1. Field of the Invention
This invention relates to a flowcell for measurement of fluid sample constituents.
2. Prior Art
Heretofore flowcells for use in continuous-flow analysis have been of the type in which a ray of light is directed transversely through a sample fluid path in a single plane (U.S. Pat. No. 3,518,009) for detection on the opposite side of the path, and of the type such as shown in Bellinger et al U.S. Pat. No. 3,740,158 wherein the sight path is axially along a portion of the fluid path. Commonly, the cross sectional dimension of the fluid path is 1 mm or less which severly limits the cross sectional size of the sight path. In the use of flowcells of the last-mentioned type, a common difficulty has been encountered in the accumulation of debris at the points of the fluid path, coincident with the sight path, where the fluid path enters and leaves the sight path. This debris, which is located where the fluid angularly enters the sight path and leaves it, causes optical noise in sample measurements.
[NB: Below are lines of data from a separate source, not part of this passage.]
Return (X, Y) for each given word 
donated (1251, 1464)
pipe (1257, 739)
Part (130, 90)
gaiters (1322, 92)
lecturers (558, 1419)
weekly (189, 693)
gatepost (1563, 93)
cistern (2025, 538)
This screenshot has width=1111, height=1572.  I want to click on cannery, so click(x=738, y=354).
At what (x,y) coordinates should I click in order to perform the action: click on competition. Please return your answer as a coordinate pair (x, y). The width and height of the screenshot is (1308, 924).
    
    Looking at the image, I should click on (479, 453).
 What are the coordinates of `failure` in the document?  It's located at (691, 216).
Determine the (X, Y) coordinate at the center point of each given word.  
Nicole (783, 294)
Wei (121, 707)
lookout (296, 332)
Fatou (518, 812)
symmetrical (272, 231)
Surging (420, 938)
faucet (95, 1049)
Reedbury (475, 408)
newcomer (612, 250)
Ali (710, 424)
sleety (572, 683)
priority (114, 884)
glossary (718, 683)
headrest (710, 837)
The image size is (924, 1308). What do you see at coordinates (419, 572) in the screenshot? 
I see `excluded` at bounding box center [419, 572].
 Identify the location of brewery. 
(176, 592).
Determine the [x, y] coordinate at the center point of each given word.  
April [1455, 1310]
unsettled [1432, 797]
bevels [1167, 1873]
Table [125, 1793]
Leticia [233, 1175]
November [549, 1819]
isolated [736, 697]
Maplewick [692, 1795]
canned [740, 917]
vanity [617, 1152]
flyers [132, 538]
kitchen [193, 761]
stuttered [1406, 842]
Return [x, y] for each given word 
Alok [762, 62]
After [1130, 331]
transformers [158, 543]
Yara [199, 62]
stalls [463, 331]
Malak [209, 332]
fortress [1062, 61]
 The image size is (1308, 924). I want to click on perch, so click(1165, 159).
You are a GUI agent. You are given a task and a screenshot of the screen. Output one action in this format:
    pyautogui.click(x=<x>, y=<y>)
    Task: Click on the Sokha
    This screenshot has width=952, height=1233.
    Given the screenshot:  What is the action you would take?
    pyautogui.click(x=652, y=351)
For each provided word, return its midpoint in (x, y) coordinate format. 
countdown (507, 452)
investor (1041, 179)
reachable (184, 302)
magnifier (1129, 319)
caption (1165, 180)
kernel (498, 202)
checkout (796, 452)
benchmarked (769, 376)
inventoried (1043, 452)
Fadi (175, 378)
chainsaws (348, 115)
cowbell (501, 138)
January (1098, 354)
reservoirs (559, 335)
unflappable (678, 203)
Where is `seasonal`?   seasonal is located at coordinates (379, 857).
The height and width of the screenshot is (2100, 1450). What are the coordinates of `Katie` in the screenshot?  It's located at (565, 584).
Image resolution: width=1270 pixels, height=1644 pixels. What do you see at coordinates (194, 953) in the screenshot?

Attempts have been made to minimize entrapment of debris, such as small bubbles and dirt, by curving surfaces of the fluid path, as in Isreeli U.S. Pat. No. 3,236,602, or by beveling such surfaces as in Rachlis et al U.S. Pat. No. 3,583,817. Such collection of debris is avoided in Pelavin U.S. Pat. No. 3,418,053 where the fluid path is straight and the light input and output is angled with respect to the path. However, there is a significant light energy loss due to the flowcell structure and such attempts have not been entirely successful. The present invention seeks to obviate these difficulties. Heretofore, as in the last-mentioned structure, attempts have been made to reflect light energy within the flowcell by use of an axially extending silvered or bright surface portion of the cell acting as a mirror reflecting light energy back and forth across the fluid path. However, the significant loss of light energy occassioned by mirror reflections is well known. Further, the length of the sight path is not fixed. Hence, the length of the sight path may be different for different ones of the samples. This gives rise to lack of precision in analysis.
In flowcells, generally, and specifically those utilizing laser illumination, it is old to use total internal reflections for reflection of light energy, such reflections being provided by a polished cell surface. These reflections do not suffer the loss of light energy occassioned by mirror surfaces. The present invention contemplates use of such total internal reflections in a new combination.
Further, attempts are known, as in dye lasers, at multiple pass transverse illumination of a dye path by internal reflections in a dye cell as by Ulrich Fritzler as evidenced in Journal of Physics E: Scientific Instruments, Vol. 7, 1974 printed in Great Britain. However, it is obvious that such attempts were not for the purpose of measurement of a fluid sample constituent and that Fritzler was not faced with the problem of getting light energy out of the cell for detection by a detector.